Chinese Catholic bishop

Joseph Zhang Weizhu (张维柱; born 1967) is a Chinese Catholic prelate who has served as Bishop of Xinxiang since 1992.

==Biography==
Zhang was ordained a priest in 1985, and then ordained a bishop in 1991, and was imprisoned several times. In February 1998, he was appointed Bishop of the Roman Catholic Diocese of Xinxiang, with its 100,000 faithful, by the Pope.

On May 21, 2021, Bishop Zhang Weizhu was arrested; the day before, seven priests and ten seminarians had been arrested.

On May 20, 2021 in the early afternoon, about 100 policemen from Hebei province - from Cangzhou, Hejian and Shaheqiao - surrounded the building that is used as a diocesan seminary in Shaheqiao, Hebei. Indeed, Xinxiang used as a seminary a small factory owned by a Hebei Catholic. The police entered the building and detained four priests, seminary professors, and three other priests who carry out pastoral work. Together with them they arrested 10 seminarians who were attending class at the factory.

Following the directives of the New Regulation on religious activities, the factory was closed and the director of the company was arrested.

Xinxiang Apostolic Prefecture is not recognized by the Chinese government. For this reason, all the activities of priests, seminarians and faithful are considered "illegal" and "criminal."

After the raid, the police seized all the personal effects of the priests and seminarians.

Given the huge deployment of police forces, the raid is believed to have been planned for a long time. The civil authorities believe that there are more seminarians who managed to escape and are looking for them in the area.

Public safety and police go house to house to find them. If they discover that there are signs related to the Catholic faith (crosses, statues, sacred images, photographs of the Pope, etc.), they kidnap and destroy the objects and fine the owners.
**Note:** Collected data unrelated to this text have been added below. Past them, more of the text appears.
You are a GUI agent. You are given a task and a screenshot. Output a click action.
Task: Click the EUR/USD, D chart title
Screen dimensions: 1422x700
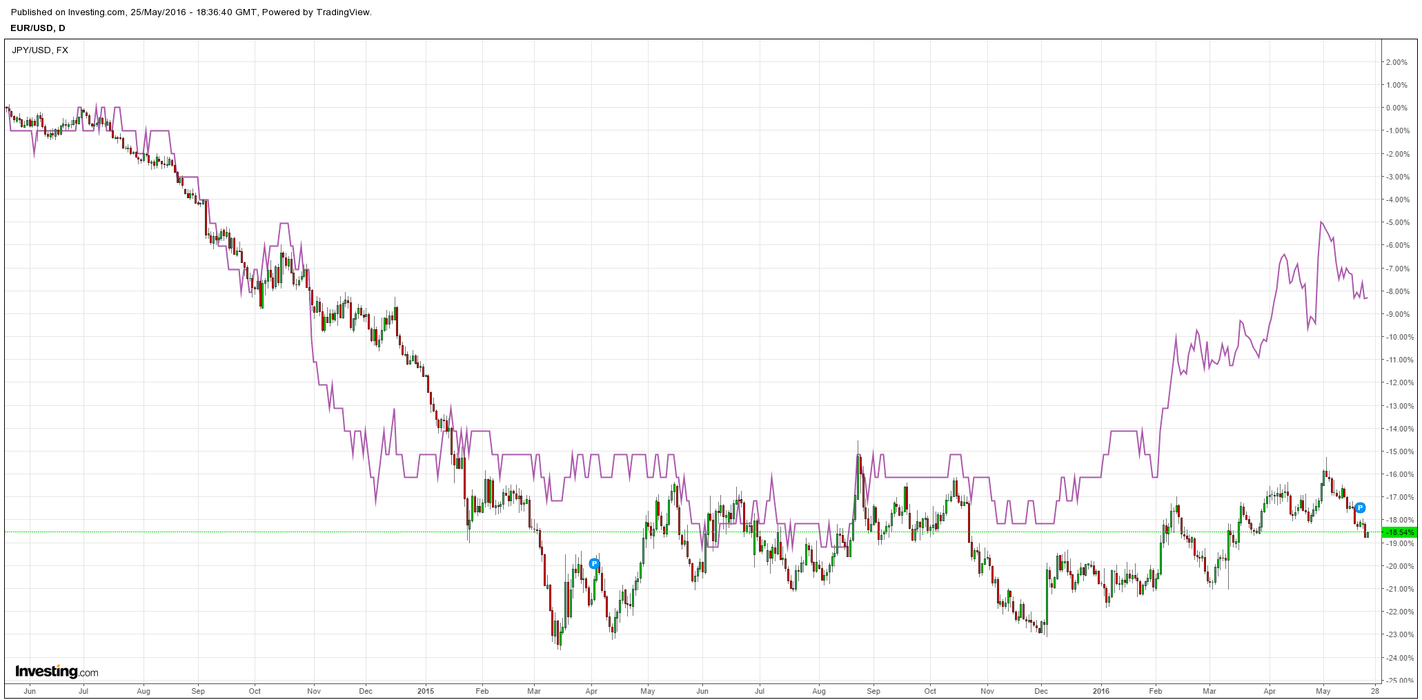pos(38,28)
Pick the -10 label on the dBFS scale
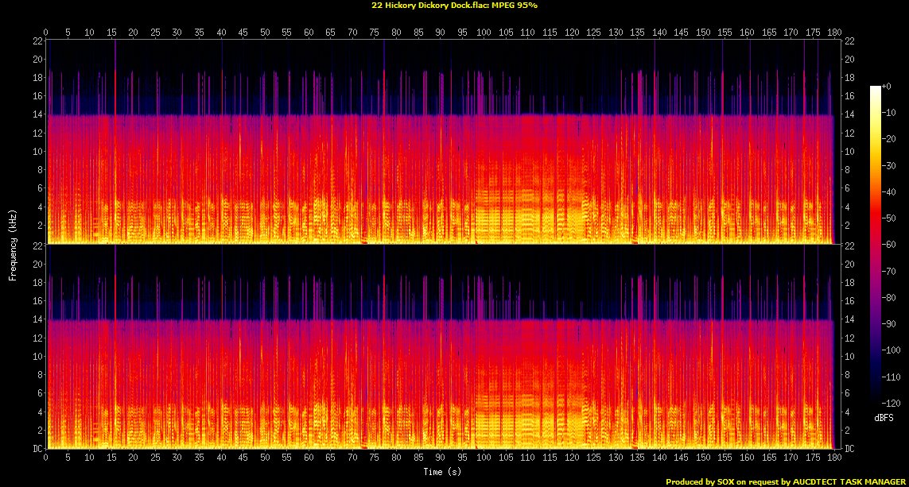The width and height of the screenshot is (909, 487). [x=891, y=112]
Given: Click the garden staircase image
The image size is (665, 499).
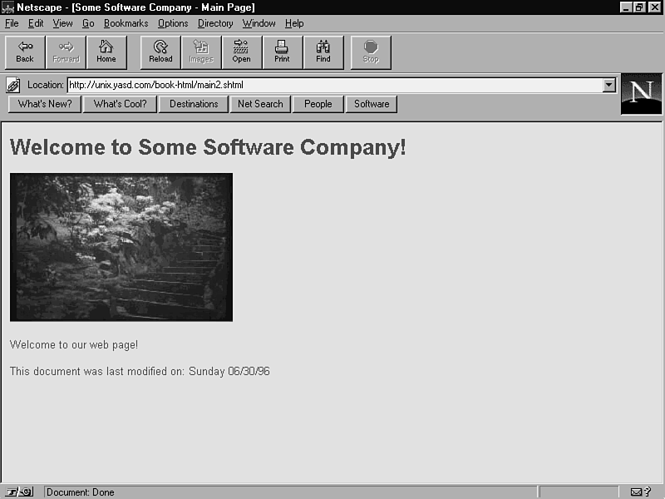Looking at the screenshot, I should click(x=121, y=247).

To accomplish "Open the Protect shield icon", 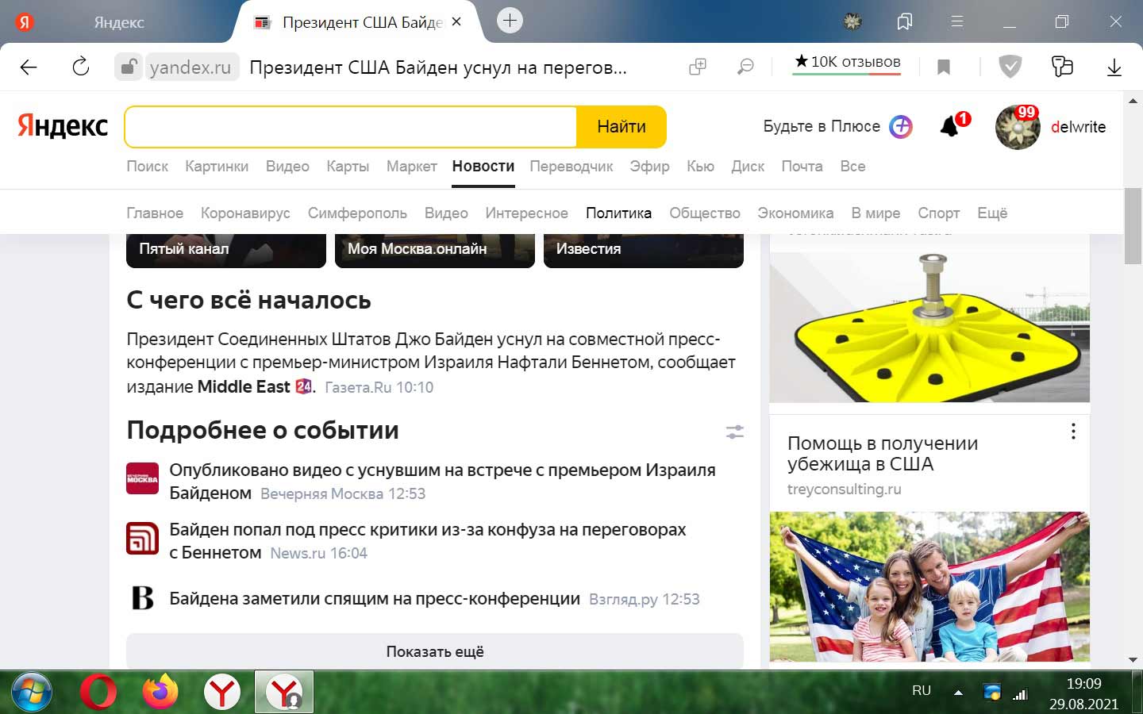I will click(1010, 67).
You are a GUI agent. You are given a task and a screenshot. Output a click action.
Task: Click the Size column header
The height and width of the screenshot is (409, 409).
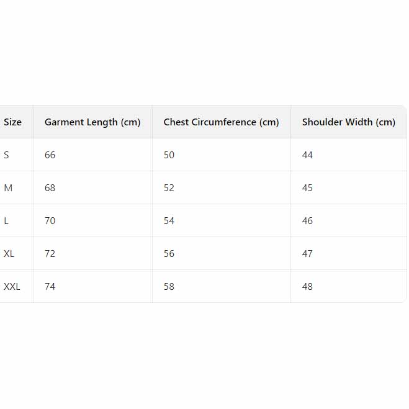[x=12, y=122]
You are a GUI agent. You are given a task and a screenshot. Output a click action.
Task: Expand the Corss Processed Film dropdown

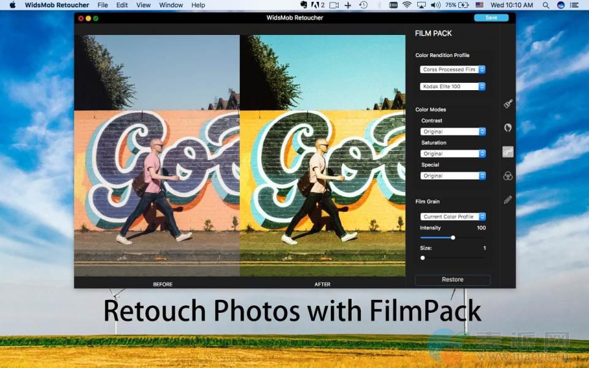[453, 69]
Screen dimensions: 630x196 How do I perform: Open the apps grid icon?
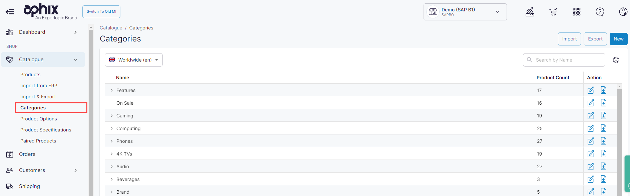(x=577, y=12)
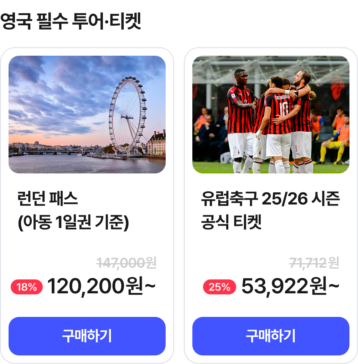The width and height of the screenshot is (358, 364).
Task: Click the 영국 필수 투어·티켓 section heading
Action: coord(71,21)
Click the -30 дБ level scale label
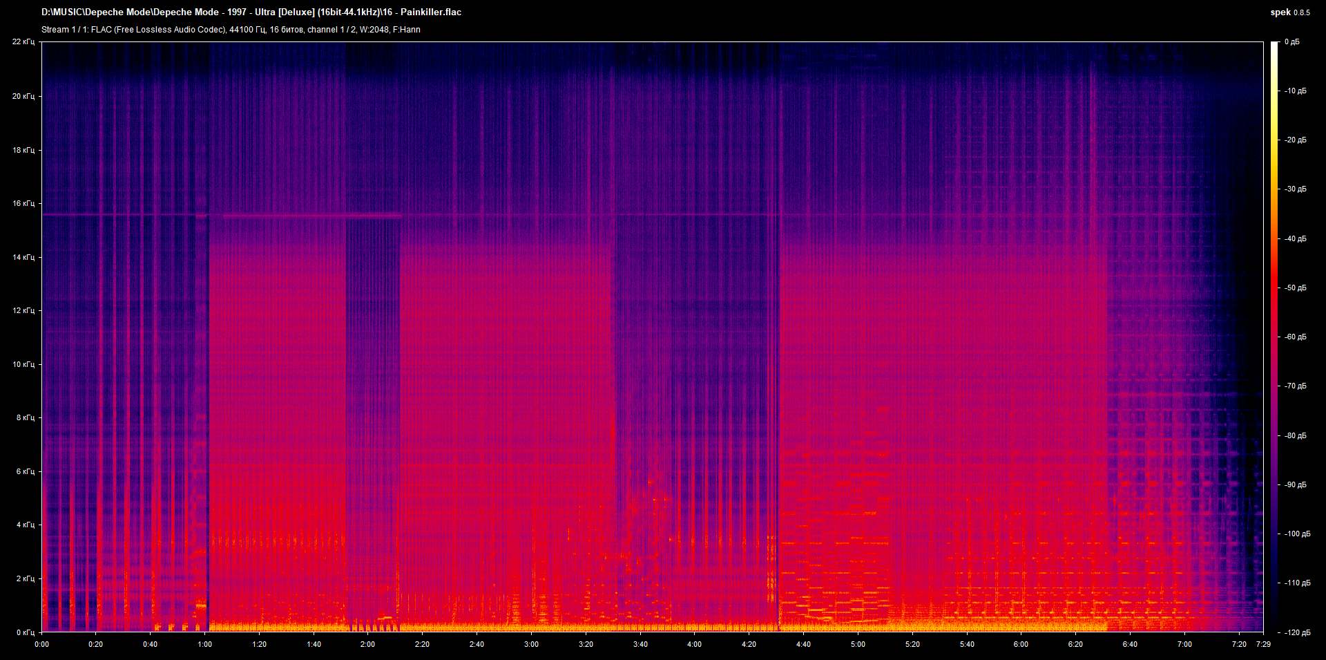Image resolution: width=1326 pixels, height=660 pixels. pyautogui.click(x=1296, y=189)
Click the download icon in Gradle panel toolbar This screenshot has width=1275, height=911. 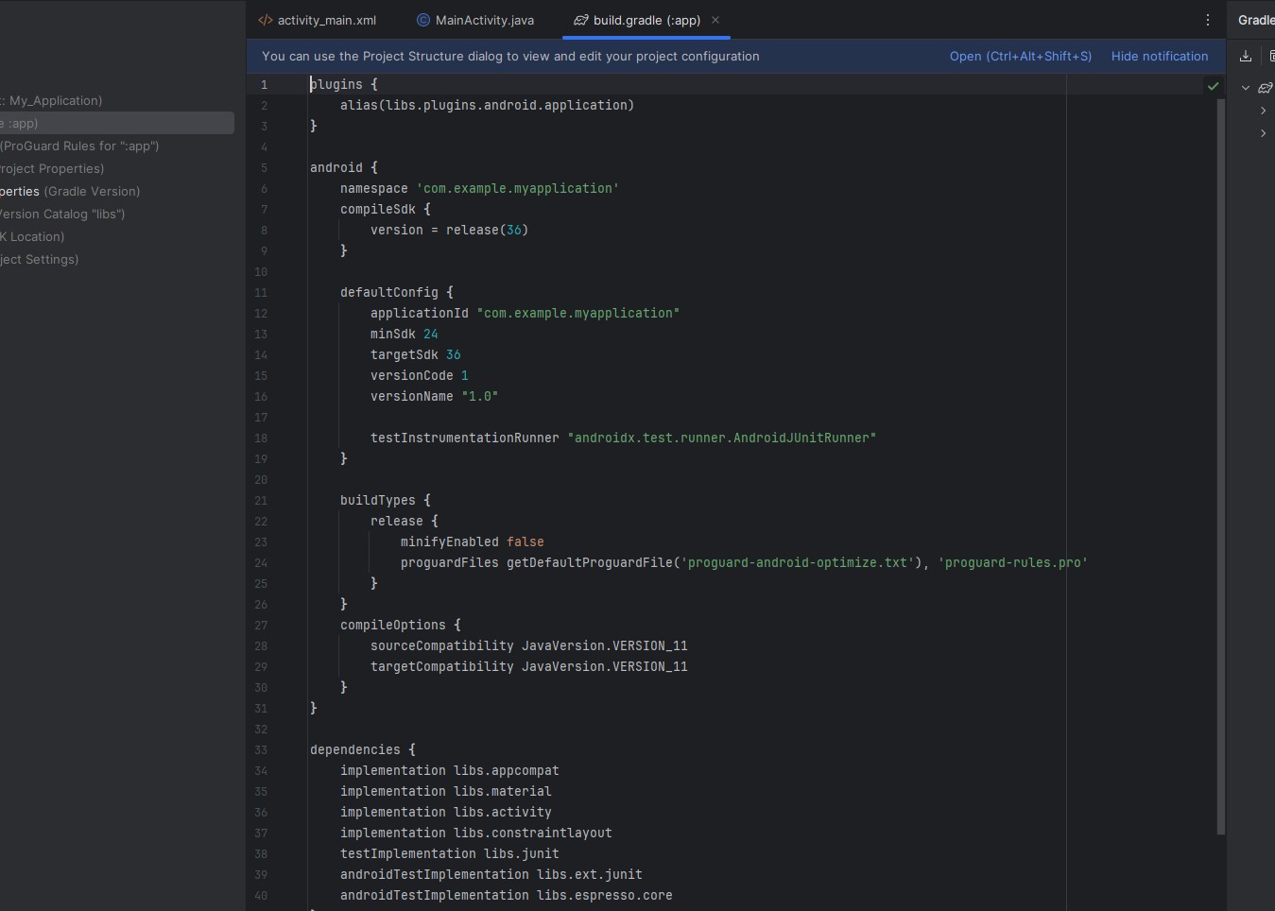[x=1246, y=56]
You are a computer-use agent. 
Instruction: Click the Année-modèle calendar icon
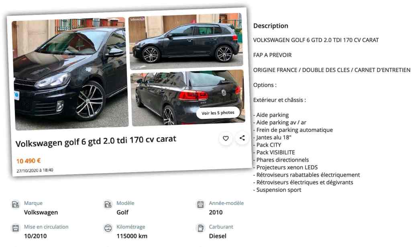pyautogui.click(x=201, y=204)
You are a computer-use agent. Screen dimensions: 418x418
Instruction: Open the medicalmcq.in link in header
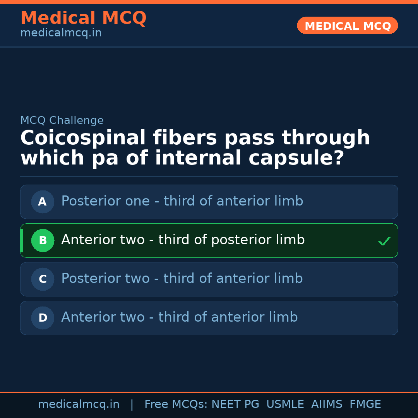[61, 33]
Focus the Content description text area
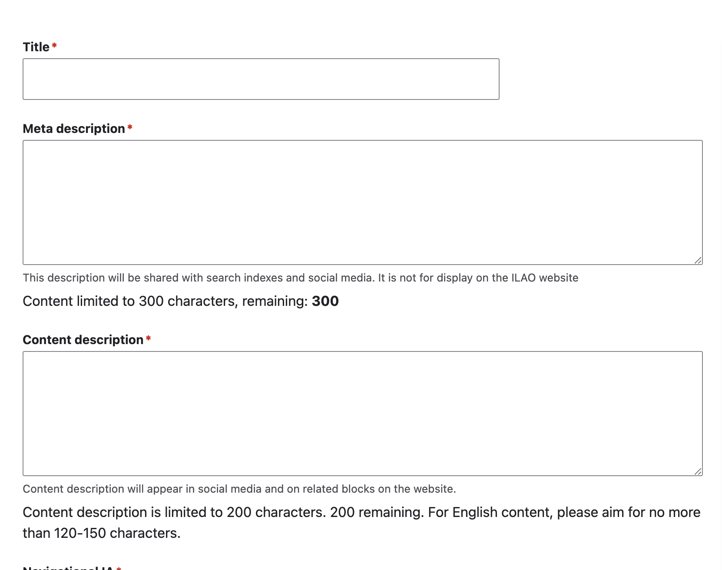Screen dimensions: 722x570 tap(362, 414)
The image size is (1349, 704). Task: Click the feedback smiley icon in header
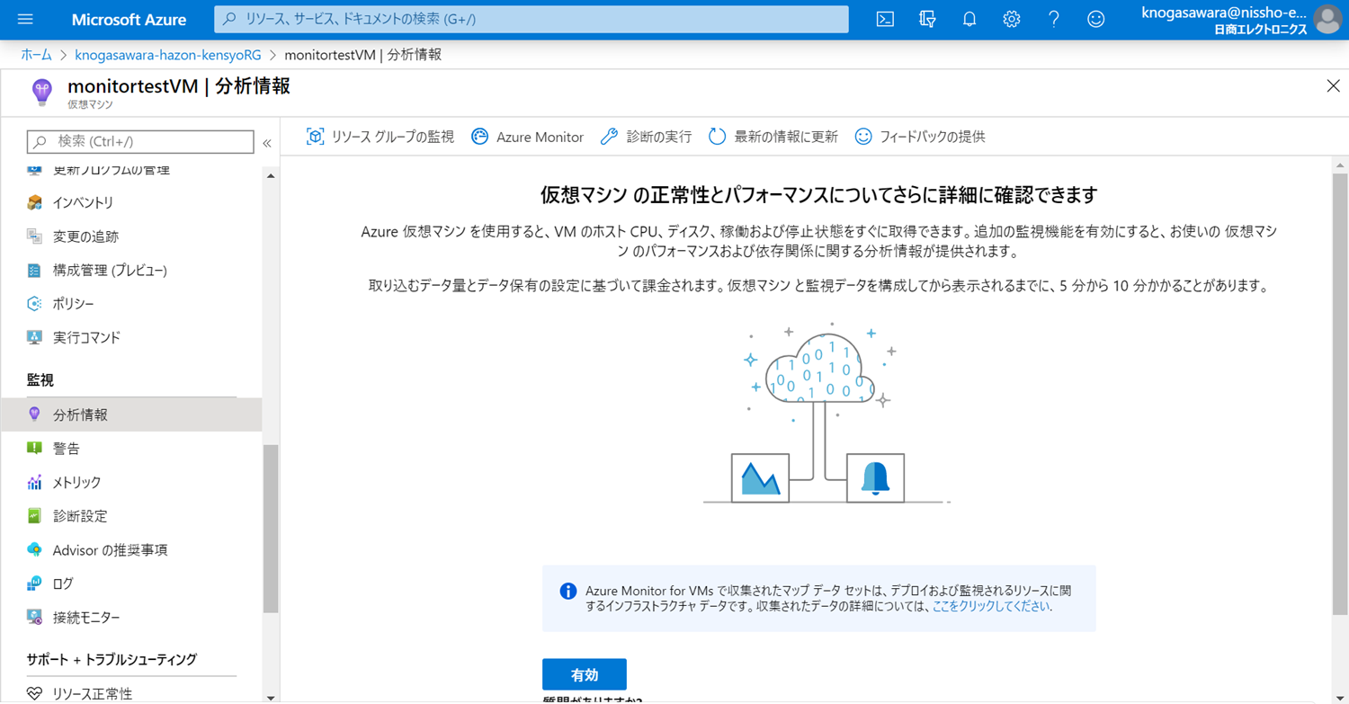coord(1095,19)
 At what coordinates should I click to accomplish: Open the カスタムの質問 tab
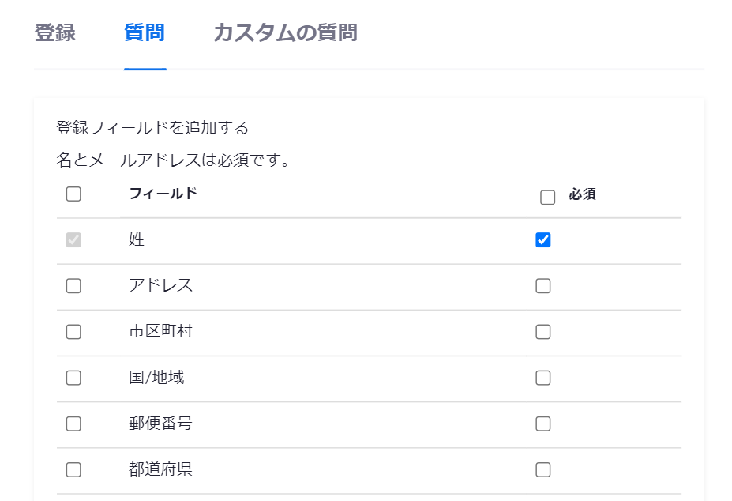(x=285, y=33)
According to many observers, since the interim agreement between China and the Holy See was signed, the persecution against Catholics, especially the unofficial ones, has increased. The Agreement only refers to the appointment of new bishops, but the premise of it was that the rest of the Church's situation would remain on hold until the problems could be addressed through dialogue between the two parties. On the contrary, the police forces have placed bishops under house arrest, imposed very high fines on the faithful, expelled parish priests from churches and arrested priests and seminarians. Many faithful consider that "the Agreement has been betrayed".